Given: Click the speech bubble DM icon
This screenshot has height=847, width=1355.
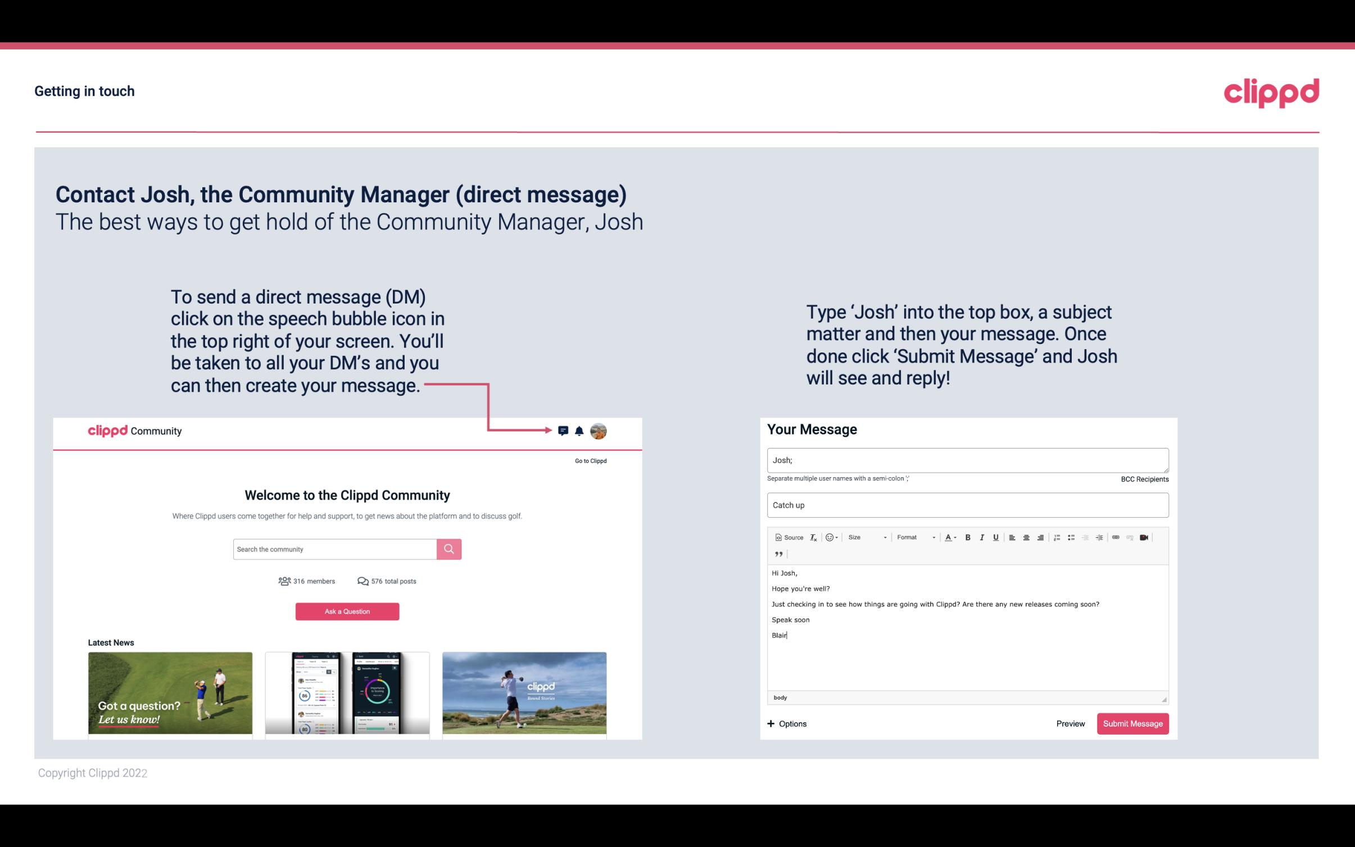Looking at the screenshot, I should tap(564, 431).
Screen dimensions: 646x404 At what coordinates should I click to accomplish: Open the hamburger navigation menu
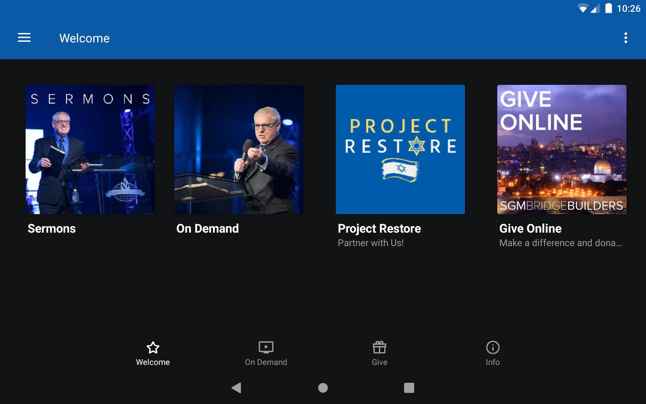click(24, 38)
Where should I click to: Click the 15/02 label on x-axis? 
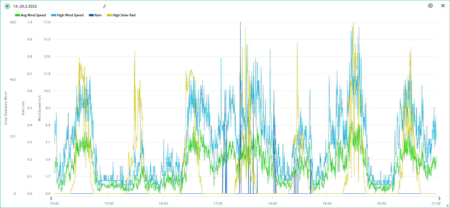tap(109, 203)
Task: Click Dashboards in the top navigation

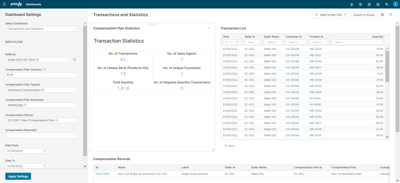Action: pyautogui.click(x=33, y=4)
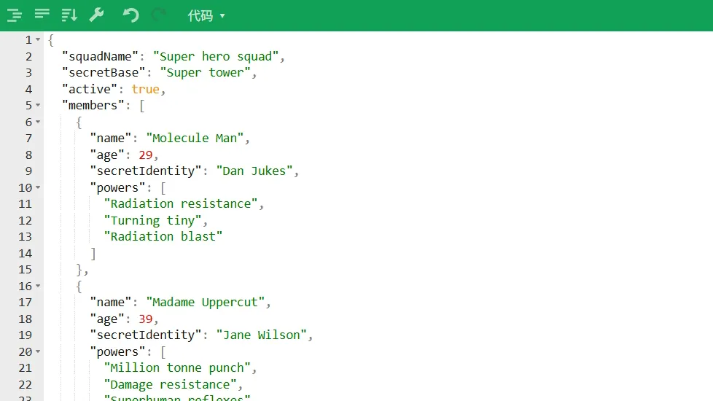Collapse the Madame Uppercut object at line 16
This screenshot has width=713, height=401.
38,286
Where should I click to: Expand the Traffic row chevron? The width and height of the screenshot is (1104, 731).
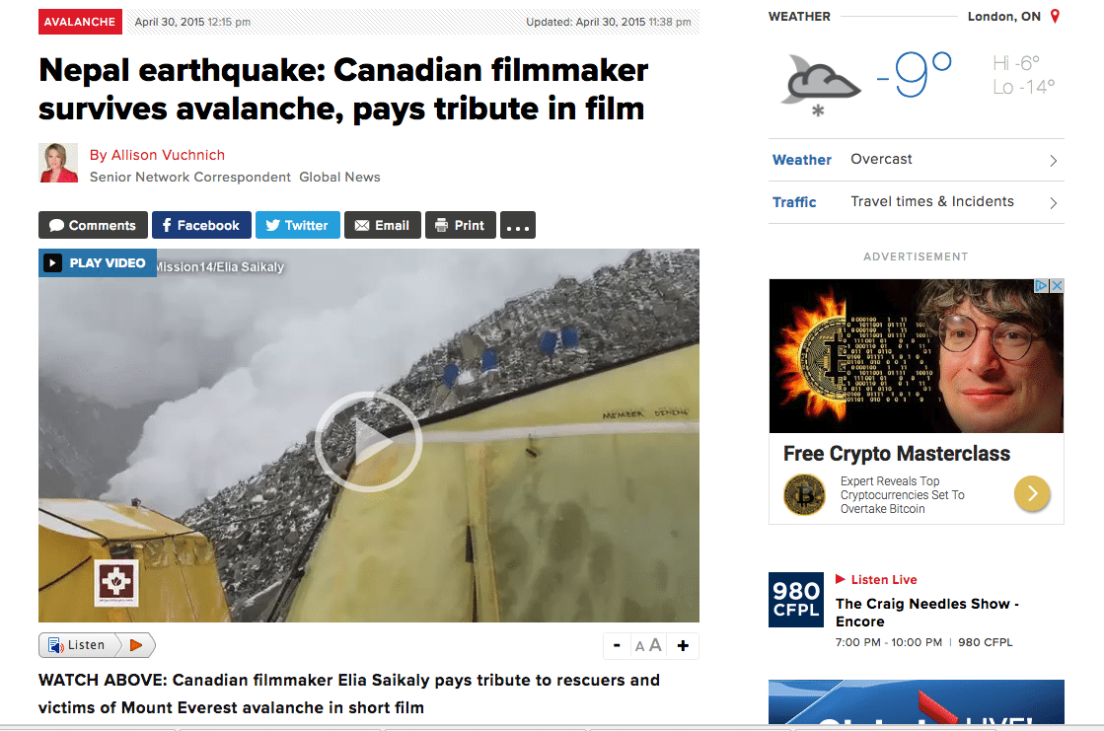(1054, 203)
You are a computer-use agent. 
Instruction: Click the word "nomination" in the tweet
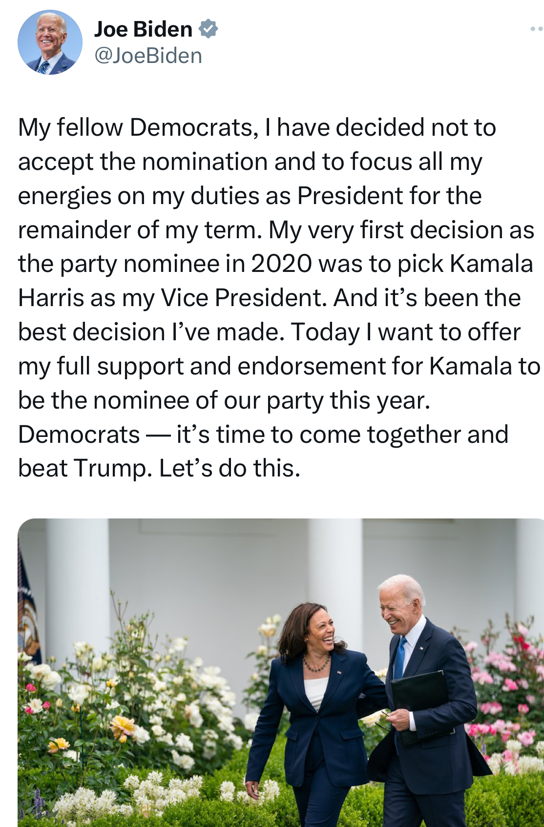204,162
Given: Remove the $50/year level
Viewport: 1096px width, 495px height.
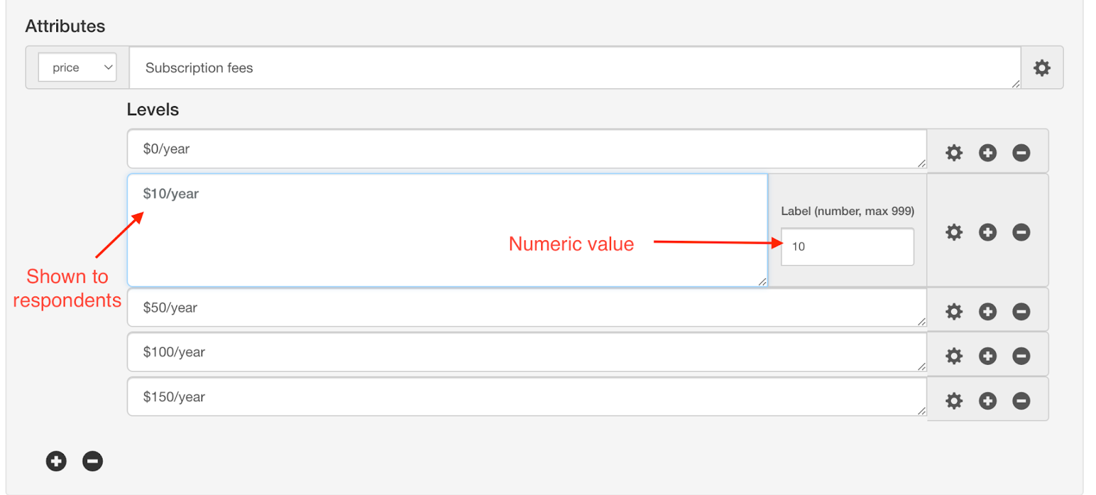Looking at the screenshot, I should pyautogui.click(x=1021, y=312).
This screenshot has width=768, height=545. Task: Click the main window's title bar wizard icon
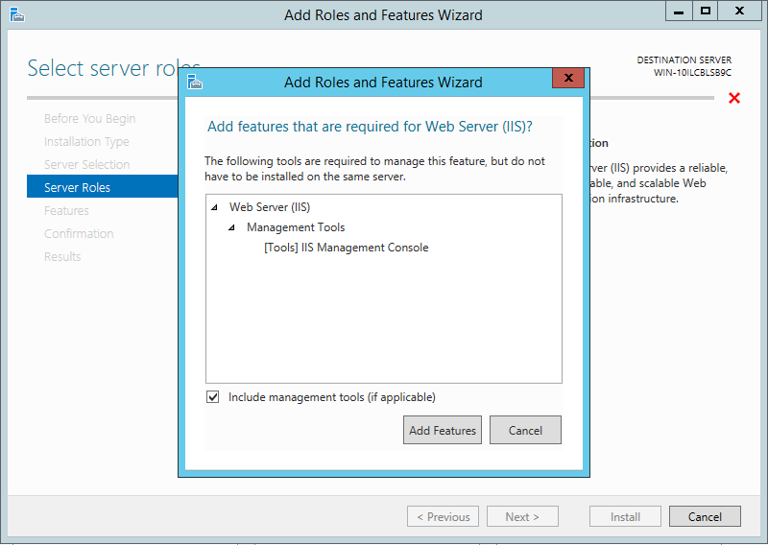pos(16,14)
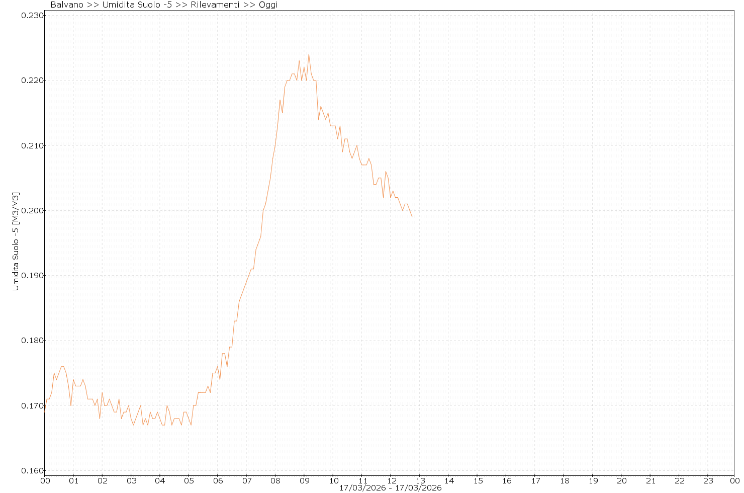Click the 0.180 y-axis label
This screenshot has height=493, width=744.
pyautogui.click(x=31, y=341)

• _Set problem_
Render the data as a JSON list of strings, one string per line with blank lines skipped, starting at the first line and ending at the line that contains "should pyautogui.click(x=1021, y=312).". Leave the pictures out.

• _Answer to the exercise_
[
  "Given: Click the speech bubble DM icon",
  "This screenshot has height=847, width=1355.",
  "Looking at the screenshot, I should tap(564, 431).",
  "Screen dimensions: 646x404 At what coordinates should I click to accomplish: Open the hamburger navigation menu",
  "click(24, 38)",
  "Where should I click to: Click the 15/02 label on x-axis? ",
  "tap(109, 203)",
  "Task: Click Dashboards in the top navigation",
  "Action: pyautogui.click(x=33, y=4)",
  "Collapse the Madame Uppercut object at line 16",
  "This screenshot has width=713, height=401.",
  "38,286",
  "Where should I click to: Expand the Traffic row chevron? The width and height of the screenshot is (1104, 731).",
  "(1054, 203)",
  "You are a computer-use agent. ",
  "Instruction: Click the word \"nomination\" in the tweet",
  "204,162",
  "Given: Remove the $50/year level",
  "Viewport: 1096px width, 495px height.",
  "Looking at the screenshot, I should pyautogui.click(x=1021, y=312)."
]